▸ **YOUR OBJECTIVE**: Scan the records for "computer". Report each line that includes it.

• • •

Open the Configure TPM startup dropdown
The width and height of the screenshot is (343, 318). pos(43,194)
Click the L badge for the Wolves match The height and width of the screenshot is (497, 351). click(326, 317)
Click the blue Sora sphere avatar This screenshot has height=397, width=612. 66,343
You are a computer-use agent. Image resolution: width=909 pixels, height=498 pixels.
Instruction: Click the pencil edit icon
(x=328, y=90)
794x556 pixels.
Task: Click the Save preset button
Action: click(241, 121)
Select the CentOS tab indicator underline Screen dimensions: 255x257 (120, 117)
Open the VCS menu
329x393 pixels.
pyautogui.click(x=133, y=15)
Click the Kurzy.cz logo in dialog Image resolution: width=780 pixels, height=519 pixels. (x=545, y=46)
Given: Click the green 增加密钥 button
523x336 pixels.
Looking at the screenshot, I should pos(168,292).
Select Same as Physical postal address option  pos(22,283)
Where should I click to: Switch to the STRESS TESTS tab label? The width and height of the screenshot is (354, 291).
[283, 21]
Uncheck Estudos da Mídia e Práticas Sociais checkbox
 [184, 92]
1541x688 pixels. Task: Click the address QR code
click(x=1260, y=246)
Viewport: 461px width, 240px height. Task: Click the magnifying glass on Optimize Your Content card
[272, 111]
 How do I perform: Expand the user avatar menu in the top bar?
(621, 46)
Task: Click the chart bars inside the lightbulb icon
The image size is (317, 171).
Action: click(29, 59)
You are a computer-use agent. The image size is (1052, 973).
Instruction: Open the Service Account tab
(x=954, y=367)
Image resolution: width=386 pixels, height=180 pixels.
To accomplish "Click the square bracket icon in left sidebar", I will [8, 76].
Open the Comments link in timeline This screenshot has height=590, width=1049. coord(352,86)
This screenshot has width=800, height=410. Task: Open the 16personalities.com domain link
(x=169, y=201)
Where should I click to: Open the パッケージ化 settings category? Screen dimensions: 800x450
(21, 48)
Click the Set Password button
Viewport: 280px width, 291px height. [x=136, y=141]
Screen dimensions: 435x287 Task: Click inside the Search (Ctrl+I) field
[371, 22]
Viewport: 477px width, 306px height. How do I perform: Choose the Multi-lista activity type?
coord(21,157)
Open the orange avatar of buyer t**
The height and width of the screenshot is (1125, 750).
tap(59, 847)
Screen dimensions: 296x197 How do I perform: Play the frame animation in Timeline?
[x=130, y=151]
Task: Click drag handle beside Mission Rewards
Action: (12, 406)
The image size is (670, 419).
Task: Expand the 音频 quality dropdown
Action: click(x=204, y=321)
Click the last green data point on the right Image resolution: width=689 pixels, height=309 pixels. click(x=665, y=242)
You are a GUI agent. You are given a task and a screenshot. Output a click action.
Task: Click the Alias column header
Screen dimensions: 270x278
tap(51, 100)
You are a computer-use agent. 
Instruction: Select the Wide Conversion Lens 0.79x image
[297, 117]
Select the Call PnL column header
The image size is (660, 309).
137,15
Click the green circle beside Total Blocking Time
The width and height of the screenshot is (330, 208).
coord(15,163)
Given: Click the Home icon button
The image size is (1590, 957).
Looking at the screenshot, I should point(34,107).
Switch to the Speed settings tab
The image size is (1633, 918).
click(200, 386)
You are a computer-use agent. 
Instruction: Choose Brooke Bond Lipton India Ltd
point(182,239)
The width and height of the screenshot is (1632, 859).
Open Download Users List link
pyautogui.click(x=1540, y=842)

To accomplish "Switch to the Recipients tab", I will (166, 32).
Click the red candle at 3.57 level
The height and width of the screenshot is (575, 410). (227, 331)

• • •

▸ **SOLUTION**:
You are a computer-use agent. Image resolution: width=909 pixels, height=498 pixels.
You are a computer-use agent. The image size is (1052, 973).
You are a computer-use agent. 
You are a computer-use agent. 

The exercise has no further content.